++++ SUPPLIED PASSAGE ++++

# beach cart



## steve2 (Jun 2, 2013)

am thinking about buying one. will be a 10 minute walk from beach and then might go 1 or two miles south. Doesnt need to be fishing buggy only. Maybe some thing to carry chairs and cooler . Will probably give it to inlaws when we leave( they are much closer to beach) and he doesnt fish. Any suggestions?
Have looked at beach mall super ultra wide wheel(4 inches)wondercart. 80 bucks.


----------



## surfmom (Nov 3, 2012)

I got a beach cart from bed bath and beyond..its great...you can set our cooler on the bottom shelf put poles and spike and a beach bag then strap chairs across handle. I even fit my flea rake. About $40


----------



## junkmansj (Jul 23, 2005)

Check marketplace forum


----------



## Chris Proctor (Jul 28, 2013)

I used a Harbor Freight wagon that ive had for years and just zip tied 2" PVC in the corners, heavy duty, works great and holds all i could possibly need. Think i paid about $50 for the cart


----------



## surfmom (Nov 3, 2012)

++++ DATASET ++++

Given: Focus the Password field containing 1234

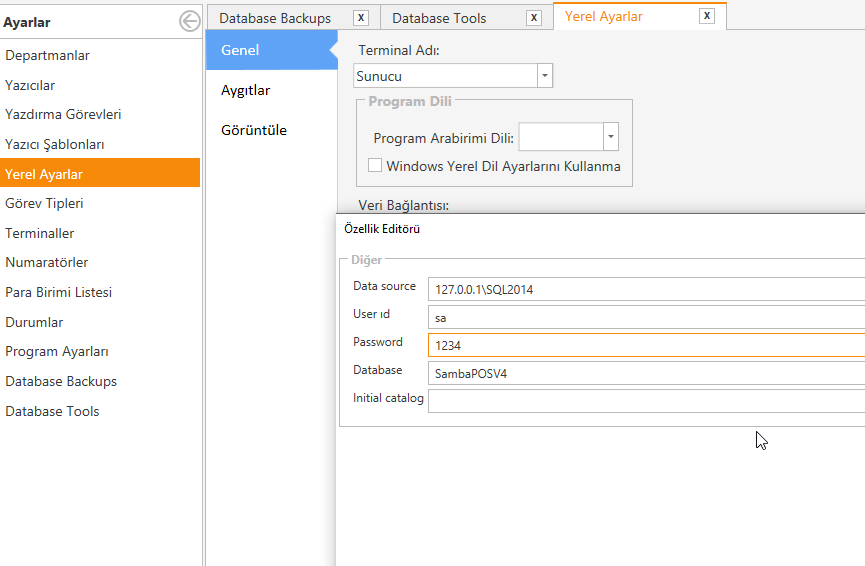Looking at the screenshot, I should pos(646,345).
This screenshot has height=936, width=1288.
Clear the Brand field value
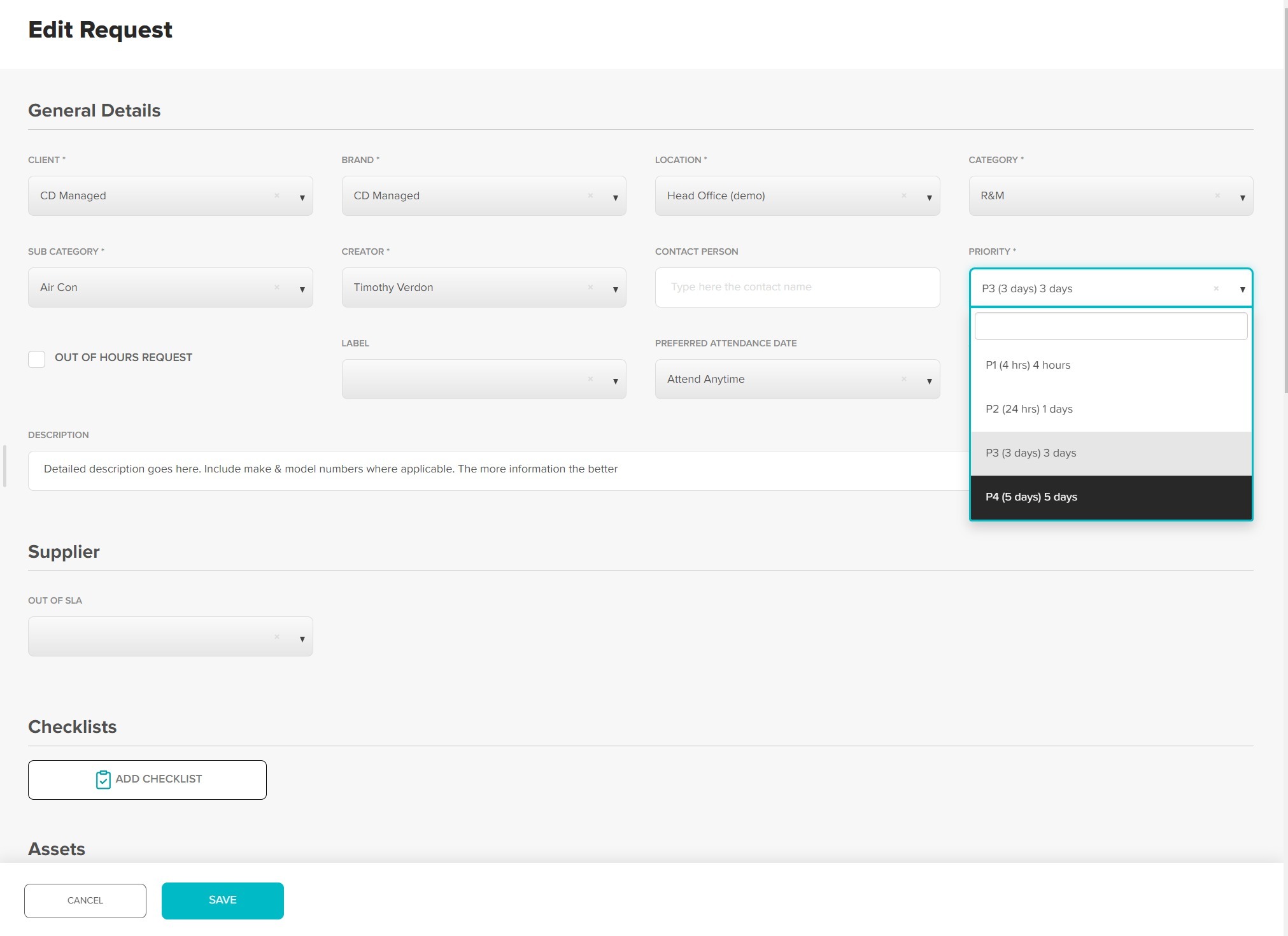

++++
++++ DATASET ++++

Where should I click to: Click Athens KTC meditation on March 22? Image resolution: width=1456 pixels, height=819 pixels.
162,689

++++

§ **TO-DO LIST**
[1] In the beach cart thread, list every item that surfmom says she carries on or fits onto her cart.
[2] Continue the beach cart thread from the point where it stops.

§ **IN RESPONSE**
[1] cooler, poles, spike, beach bag, chairs, flea rake

[2]
heres what I use http://www.bedbathandbeyond.com/product.asp?SKU=13862559


----------



## junkmansj (Jul 23, 2005)

Golf cart is my old cart,held 4 rods . My bucket and 3 Sandspikes and a small cooler. Bigger cart has hauled 120# of stripers off the Beach plus all the equipt it carried down to the water
Black tires are from a Jet Ski cart, got them from a yard sale


----------



## surfmom (Nov 3, 2012)

The inlaws will like the beach buggy better trust me lotss people use them


----------



## steve2 (Jun 2, 2013)

thanks for the input all. Yes surfmom i think beach cart would be more usable for non fishers. And bandb cart is $20 cheaper than wonder cart with same capacity.I like the feature of hanging chairs on handle.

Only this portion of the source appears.